With Gov. Newsom’s signature, Senate Bill 40 became law. Why doesn’t everyone support this common sense anti-corruption legislation?
Last Tuesday, California Governor Gavin Newsom signed Senate Bill 40 into law. SB40 appears to be fairly bland administrivia concerned with legal ethics and regulating some aspects of practicing law in California.
The new legislation introduces the possibility of raising the annual licensing fee from $390 (or so) to an as-yet-unspecified amount, which has been described as “a significant step towards maintaining high ethical standards in the legal field.” It’s unclear how raising the financial barrier to entry and rationing by cost would filter out would-be attorneys whose legal ethics are questionable, unless the practice of law follows the rules of “prosperity theology,” in which wealth serves as a proxy for moral soundness. (Here in this world, how often is that true?) More likely, higher legal licensing fees reflect the higher costs we’re experiencing for everything else.

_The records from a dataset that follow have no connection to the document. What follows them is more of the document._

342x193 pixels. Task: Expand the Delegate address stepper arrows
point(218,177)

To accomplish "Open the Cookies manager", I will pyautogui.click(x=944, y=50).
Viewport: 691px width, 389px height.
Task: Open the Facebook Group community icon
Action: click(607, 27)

The clause that’s drawing the most attention, however, concerns the responsibility of California’s attorneys to report professional misconduct. Specifically, Section 1(a)(2), which requires a “licensee of the State Bar who knows that another licensee has conspired to engage in, or has engaged in, treason, sedition, or insurrection against the State of California or the United States, shall inform the State Bar.”
Whoa, treason! Time to whip out the tinfoil hats, folks! Danger, Will Robinson!
Or is it?
Professional lawyers are already expected to maintain high moral standards and protect the integrity of the vocation by reporting violations to the appropriate authorities. Whole books have been written to provide guidance for legal practitioners on the subject. Without a doubt, treason, being the only crime expressly defined by the Constitution, would rank as a serious violation of legal ethics, followed closely by sedition and insurrection. One could expect to be suspended, perhaps even disbarred, for the commission of such a felony, with or without the gentle reminder provided by California law.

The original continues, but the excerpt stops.